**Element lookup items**
_ _ _ _

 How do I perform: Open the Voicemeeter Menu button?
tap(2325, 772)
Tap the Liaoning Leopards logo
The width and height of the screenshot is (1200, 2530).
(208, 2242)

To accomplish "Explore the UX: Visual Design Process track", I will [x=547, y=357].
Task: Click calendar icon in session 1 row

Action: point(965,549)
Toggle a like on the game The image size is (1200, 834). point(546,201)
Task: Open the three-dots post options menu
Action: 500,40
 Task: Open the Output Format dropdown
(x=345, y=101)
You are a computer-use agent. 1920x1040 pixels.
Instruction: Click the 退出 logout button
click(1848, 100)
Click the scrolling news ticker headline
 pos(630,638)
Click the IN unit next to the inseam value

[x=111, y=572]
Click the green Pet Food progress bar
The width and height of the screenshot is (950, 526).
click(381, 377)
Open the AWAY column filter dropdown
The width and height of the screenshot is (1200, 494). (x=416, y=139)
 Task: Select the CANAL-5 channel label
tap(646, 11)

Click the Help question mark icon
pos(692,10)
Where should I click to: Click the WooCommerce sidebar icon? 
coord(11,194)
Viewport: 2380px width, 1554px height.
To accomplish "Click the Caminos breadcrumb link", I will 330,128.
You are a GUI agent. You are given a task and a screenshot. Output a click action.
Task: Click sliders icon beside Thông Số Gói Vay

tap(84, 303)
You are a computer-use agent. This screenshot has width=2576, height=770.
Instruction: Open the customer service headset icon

_ _ _ _

Write out the items above again, swapping "dropdown" for "drop-down list" everywhere it occurs and leaving the rest untouched.

 How do I perform: Open the Voicemeeter Menu button?
tap(2325, 772)
Tap the Liaoning Leopards logo
The width and height of the screenshot is (1200, 2530).
(208, 2242)

To accomplish "Explore the UX: Visual Design Process track", I will [x=547, y=357].
Task: Click calendar icon in session 1 row

Action: point(965,549)
Toggle a like on the game The image size is (1200, 834). point(546,201)
Task: Open the three-dots post options menu
Action: 500,40
 Task: Open the Output Format drop-down list
(x=345, y=101)
You are a computer-use agent. 1920x1040 pixels.
Instruction: Click the 退出 logout button
click(1848, 100)
Click the scrolling news ticker headline
 pos(630,638)
Click the IN unit next to the inseam value

[x=111, y=572]
Click the green Pet Food progress bar
The width and height of the screenshot is (950, 526).
click(381, 377)
Open the AWAY column filter drop-down list
The width and height of the screenshot is (1200, 494). (x=416, y=139)
 Task: Select the CANAL-5 channel label
tap(646, 11)

Click the Help question mark icon
pos(692,10)
Where should I click to: Click the WooCommerce sidebar icon? 
coord(11,194)
Viewport: 2380px width, 1554px height.
To accomplish "Click the Caminos breadcrumb link", I will 330,128.
You are a GUI agent. You are given a task and a screenshot. Output a click action.
Task: Click sliders icon beside Thông Số Gói Vay

tap(84, 303)
You are a computer-use agent. This screenshot has width=2576, height=770.
Instruction: Open the customer service headset icon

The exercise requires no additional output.